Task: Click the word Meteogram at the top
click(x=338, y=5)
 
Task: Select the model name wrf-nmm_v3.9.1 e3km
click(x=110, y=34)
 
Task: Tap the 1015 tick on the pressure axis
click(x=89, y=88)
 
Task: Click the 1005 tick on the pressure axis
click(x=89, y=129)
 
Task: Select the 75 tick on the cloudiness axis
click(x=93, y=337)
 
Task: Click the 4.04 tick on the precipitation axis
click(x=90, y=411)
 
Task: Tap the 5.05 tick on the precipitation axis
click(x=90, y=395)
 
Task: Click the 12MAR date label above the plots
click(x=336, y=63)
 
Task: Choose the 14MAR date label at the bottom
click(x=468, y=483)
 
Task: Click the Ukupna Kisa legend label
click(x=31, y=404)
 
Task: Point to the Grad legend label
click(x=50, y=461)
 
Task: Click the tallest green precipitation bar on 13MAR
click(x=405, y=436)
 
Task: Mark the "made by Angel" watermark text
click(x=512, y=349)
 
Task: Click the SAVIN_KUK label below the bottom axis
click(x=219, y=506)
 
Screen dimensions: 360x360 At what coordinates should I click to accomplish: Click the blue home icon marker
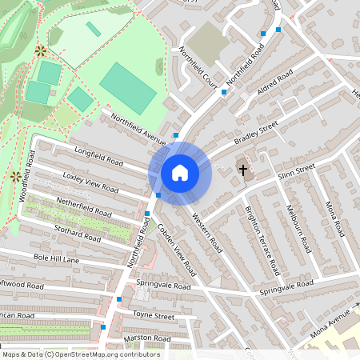pos(180,172)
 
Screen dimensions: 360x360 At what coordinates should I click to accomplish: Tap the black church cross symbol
pos(242,170)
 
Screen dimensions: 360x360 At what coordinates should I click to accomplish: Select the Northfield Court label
pos(198,68)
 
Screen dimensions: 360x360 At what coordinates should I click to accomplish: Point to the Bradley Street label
pos(255,133)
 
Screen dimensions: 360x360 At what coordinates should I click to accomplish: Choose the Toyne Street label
pos(154,317)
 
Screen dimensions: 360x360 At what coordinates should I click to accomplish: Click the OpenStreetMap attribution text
pos(81,354)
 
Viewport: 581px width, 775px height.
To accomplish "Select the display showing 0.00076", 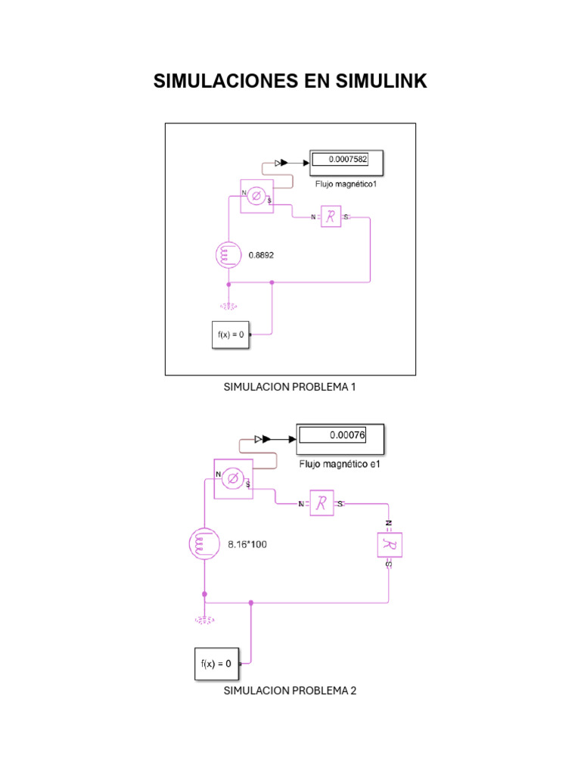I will tap(341, 436).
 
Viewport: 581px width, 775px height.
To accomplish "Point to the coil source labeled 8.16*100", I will tap(204, 543).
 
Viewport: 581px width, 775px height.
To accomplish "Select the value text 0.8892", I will tap(261, 255).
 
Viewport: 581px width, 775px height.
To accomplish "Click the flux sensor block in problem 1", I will tap(256, 197).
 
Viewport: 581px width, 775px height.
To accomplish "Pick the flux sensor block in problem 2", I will tap(234, 479).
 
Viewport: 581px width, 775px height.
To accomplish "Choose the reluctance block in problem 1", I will tap(331, 217).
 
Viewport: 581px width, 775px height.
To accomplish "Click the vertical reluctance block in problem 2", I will tap(389, 545).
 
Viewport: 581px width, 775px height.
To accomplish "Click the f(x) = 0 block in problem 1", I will tap(230, 335).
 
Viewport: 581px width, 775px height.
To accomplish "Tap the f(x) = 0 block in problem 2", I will tap(214, 664).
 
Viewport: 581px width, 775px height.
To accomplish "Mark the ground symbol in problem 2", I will tap(204, 618).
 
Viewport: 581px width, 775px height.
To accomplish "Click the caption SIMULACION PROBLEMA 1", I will tap(290, 387).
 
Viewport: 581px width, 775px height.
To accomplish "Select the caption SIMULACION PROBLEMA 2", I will tap(290, 690).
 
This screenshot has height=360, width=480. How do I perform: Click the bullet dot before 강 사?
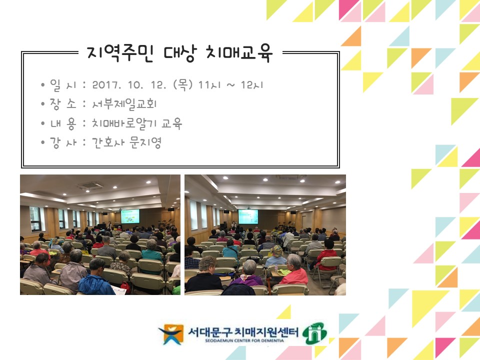coord(44,143)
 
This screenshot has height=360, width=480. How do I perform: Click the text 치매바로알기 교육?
coord(138,124)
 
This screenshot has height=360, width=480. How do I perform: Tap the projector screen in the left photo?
coord(130,216)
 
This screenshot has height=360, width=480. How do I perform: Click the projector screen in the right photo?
coord(248,216)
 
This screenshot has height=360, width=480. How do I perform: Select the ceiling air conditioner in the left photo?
coord(88,186)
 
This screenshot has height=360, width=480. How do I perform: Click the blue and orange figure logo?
coord(170,334)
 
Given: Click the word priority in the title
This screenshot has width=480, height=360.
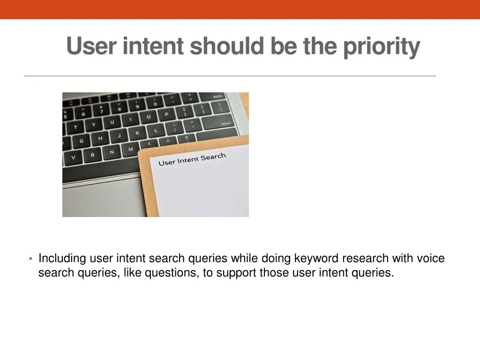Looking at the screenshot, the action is click(x=382, y=46).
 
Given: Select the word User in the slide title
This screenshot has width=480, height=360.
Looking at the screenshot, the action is click(x=91, y=46).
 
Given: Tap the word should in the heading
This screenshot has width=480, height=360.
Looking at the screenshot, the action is click(x=227, y=45).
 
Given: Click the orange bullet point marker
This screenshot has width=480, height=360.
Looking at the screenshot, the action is click(x=30, y=259).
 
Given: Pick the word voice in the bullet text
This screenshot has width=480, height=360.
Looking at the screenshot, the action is click(x=431, y=258).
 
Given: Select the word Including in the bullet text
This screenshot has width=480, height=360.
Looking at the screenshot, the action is click(x=62, y=258).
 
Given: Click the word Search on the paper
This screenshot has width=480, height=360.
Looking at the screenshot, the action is click(x=213, y=158).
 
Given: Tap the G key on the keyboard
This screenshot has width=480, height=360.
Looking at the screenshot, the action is click(x=81, y=141).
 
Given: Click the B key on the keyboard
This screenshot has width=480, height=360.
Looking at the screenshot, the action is click(x=92, y=155).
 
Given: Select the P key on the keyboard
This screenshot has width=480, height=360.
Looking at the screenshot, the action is click(x=166, y=114).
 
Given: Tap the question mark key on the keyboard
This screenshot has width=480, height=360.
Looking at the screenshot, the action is click(x=187, y=138).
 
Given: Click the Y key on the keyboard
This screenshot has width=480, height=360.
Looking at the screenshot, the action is click(x=93, y=125).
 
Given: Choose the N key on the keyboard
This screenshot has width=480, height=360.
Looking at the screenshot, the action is click(x=112, y=152).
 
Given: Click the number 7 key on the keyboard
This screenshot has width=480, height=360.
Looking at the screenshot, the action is click(x=101, y=112).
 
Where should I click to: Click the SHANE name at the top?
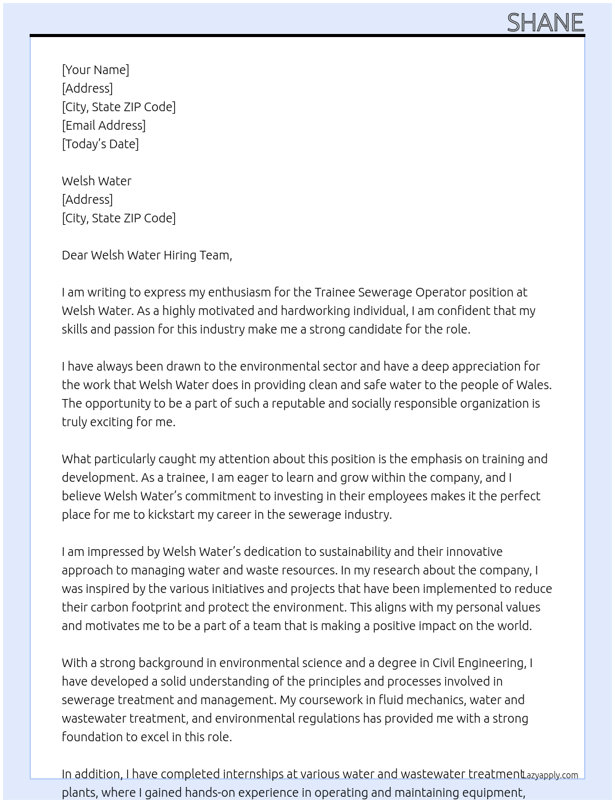(x=545, y=23)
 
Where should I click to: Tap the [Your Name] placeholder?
(x=96, y=70)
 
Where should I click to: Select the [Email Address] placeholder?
(x=104, y=125)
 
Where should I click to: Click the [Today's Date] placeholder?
(x=100, y=144)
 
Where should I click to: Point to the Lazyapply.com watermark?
(x=550, y=775)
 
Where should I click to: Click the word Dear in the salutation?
(x=74, y=255)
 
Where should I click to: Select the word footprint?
(x=151, y=607)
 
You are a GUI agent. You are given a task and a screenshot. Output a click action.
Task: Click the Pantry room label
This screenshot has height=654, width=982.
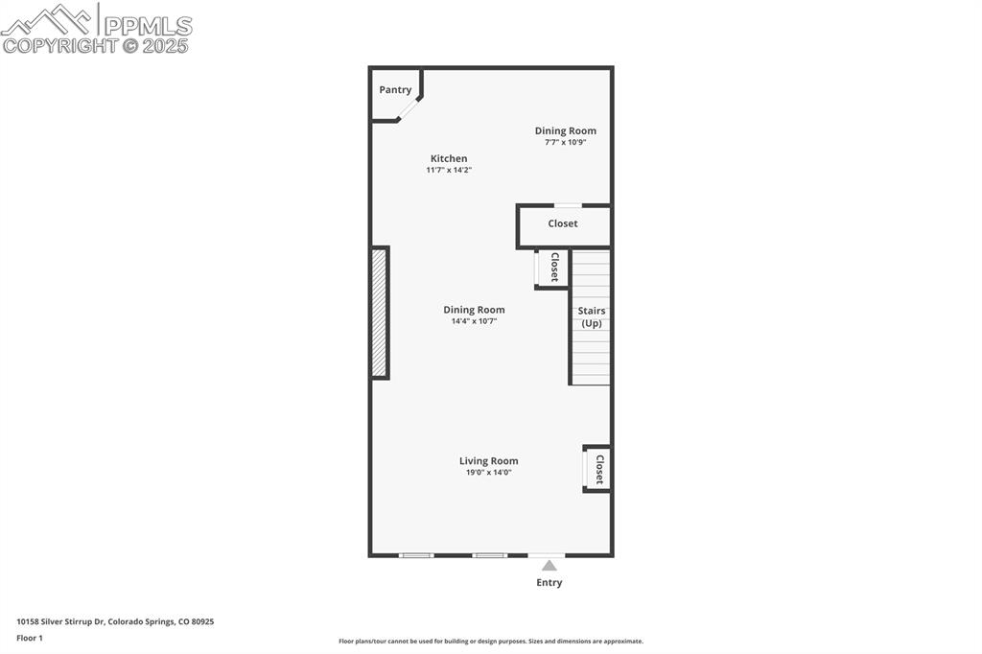(x=395, y=90)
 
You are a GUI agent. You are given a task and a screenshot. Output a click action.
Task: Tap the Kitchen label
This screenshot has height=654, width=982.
(x=449, y=158)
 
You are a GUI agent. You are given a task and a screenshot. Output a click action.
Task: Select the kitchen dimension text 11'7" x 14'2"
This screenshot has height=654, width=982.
(x=449, y=170)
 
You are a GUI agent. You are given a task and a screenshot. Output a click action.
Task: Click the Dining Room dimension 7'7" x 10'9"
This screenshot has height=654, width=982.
(x=565, y=142)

=======

AIM:
Rewrite the records from the line with "Where should I click to: Select the word" up to and including the line with "(x=449, y=170)", putting "screen capture" wherever "screenshot" appears and changing nothing else. Omit the pictures from your answer.

RESPONSE TO THIS EXERCISE:
Where should I click to: Select the word footprint?
(x=151, y=607)
 
You are a GUI agent. You are given a task and a screen capture. Output a click action.
Task: Click the Pantry room label
This screen capture has height=654, width=982.
(x=395, y=90)
 
You are a GUI agent. You are given a task and a screen capture. Output a click action.
Task: Tap the Kitchen label
This screen capture has height=654, width=982.
(x=449, y=158)
 
You are a GUI agent. You are given a task and a screen capture. Output a click action.
Task: Select the kitchen dimension text 11'7" x 14'2"
This screen capture has height=654, width=982.
(x=449, y=170)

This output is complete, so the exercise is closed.